06/12/2015 14:29
– Ordem! Ordem! Meu caro senhor, vou lhe pedir que nos poupe de detalhes sórdidos
– Eu vou pedir que o senhor repita essa última afirmação. Mas vou pedir que o senhor o faça em voz bem alta para que todos possam ouvir.
– A pessoa citada já começava o dia consumindo glúten e lactose.
– Um momento. O senhor tem certeza de que era logo cedo?
– A pessoa citada acordava e já caía de boca num pãozinho com manteiga, num café com leite e…
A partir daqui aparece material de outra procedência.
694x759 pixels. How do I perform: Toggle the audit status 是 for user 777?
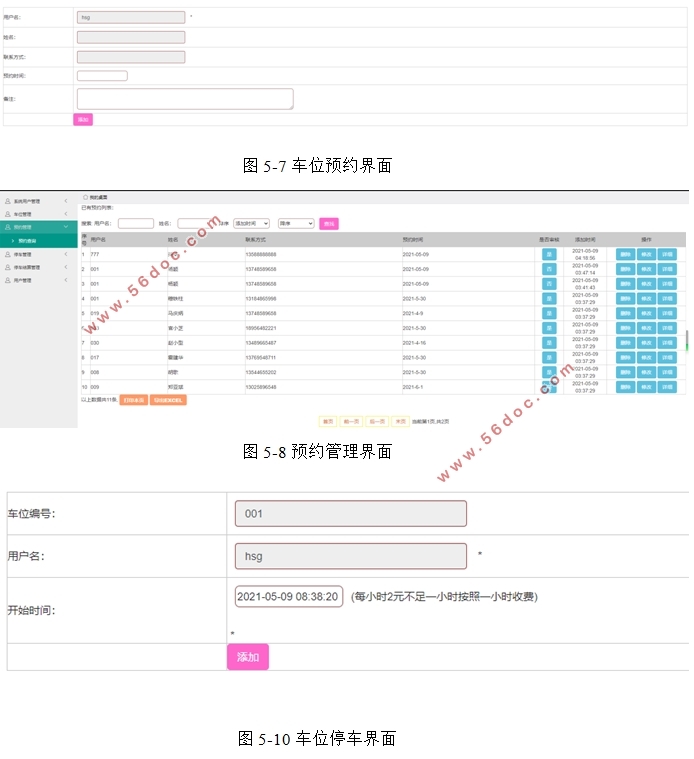(549, 254)
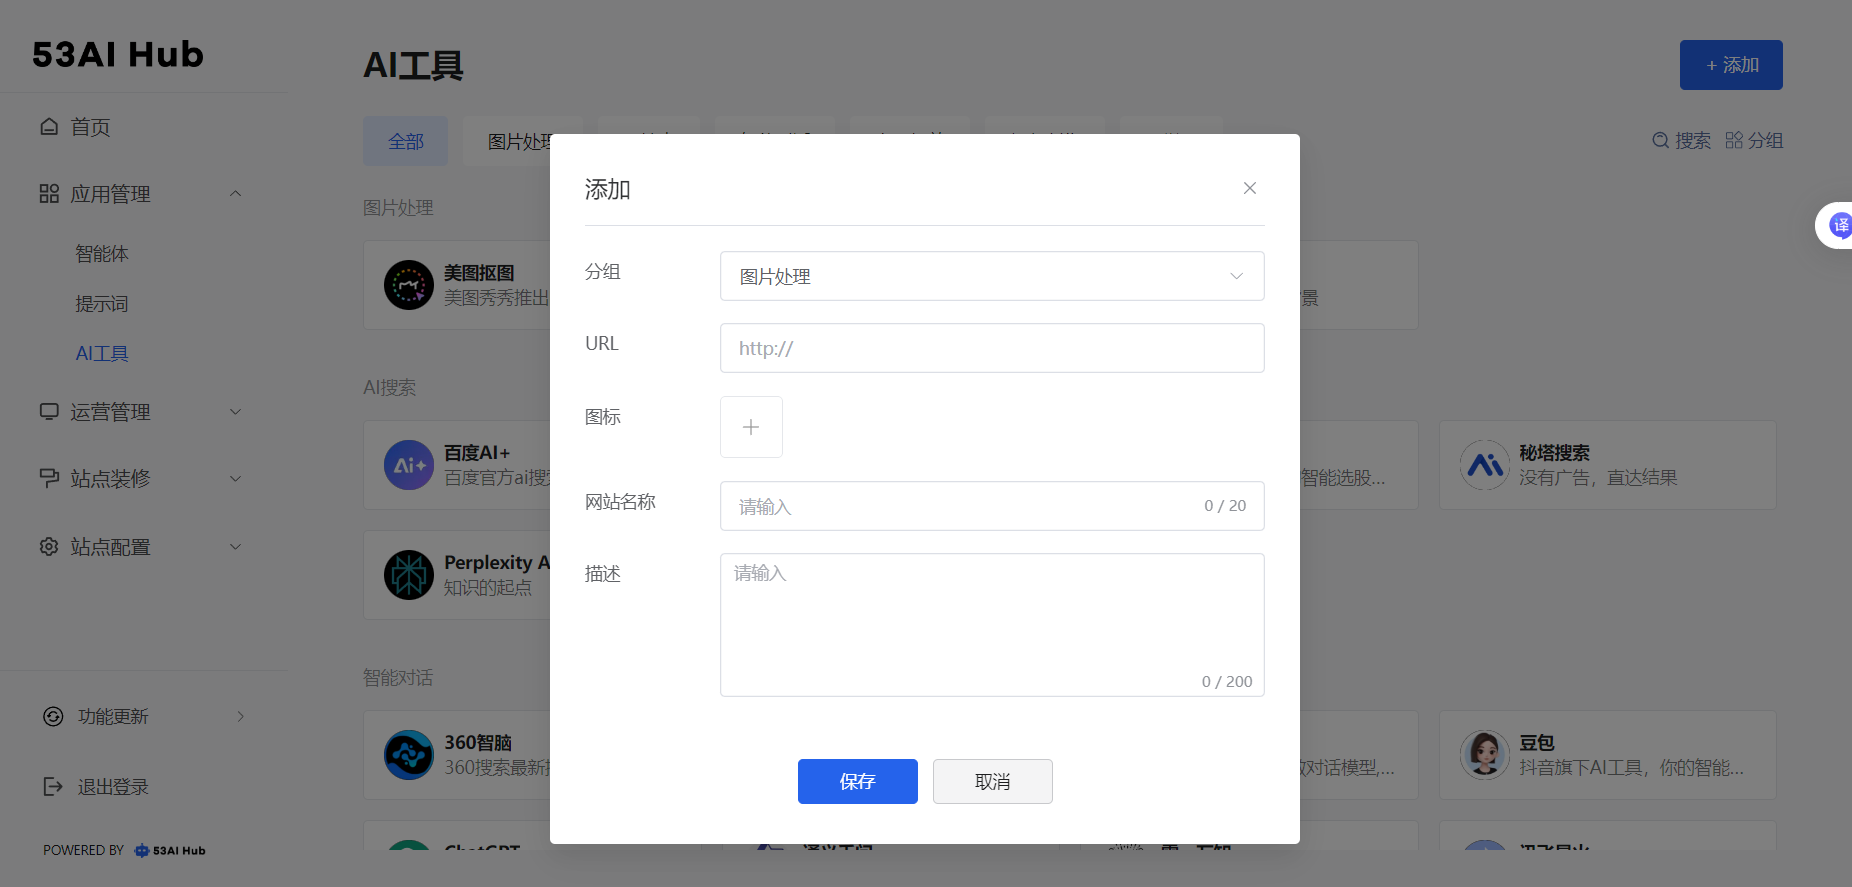Close the 添加 dialog with X
The width and height of the screenshot is (1852, 887).
(x=1249, y=188)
– O senhor tem certeza de que não era margarina e de que o leite não era da nova geração sem lactose?
– Manteiga gorda e com sal. Leite tipo A, integral, extraído de vacas leiteiras. Vacas gordas e leiteiras que soltam peidos devastadores o dia todo. E ele mergulhava aquele pão lambuzado dentro do café com leite e aquelas rodelas de gordura se formavam…
– Tumulto, gritaria, uma senhora desmaia.
– Ordem! Ordem, por favor! Meu caro senhor, eu vou lhe pedir que nos poupe dos detalhes sórdidos. Acredito que todos já estamos convencidos e os fatos e as fotos provam que o senhor realmente conviveu ao lado de um facínora, um sujeito de hábitos hediondos… podemos dar uma olhada na selfie que o meliante tirou na frente de um risoto preparado no interior de um enorme queijo parmigiano reggiano?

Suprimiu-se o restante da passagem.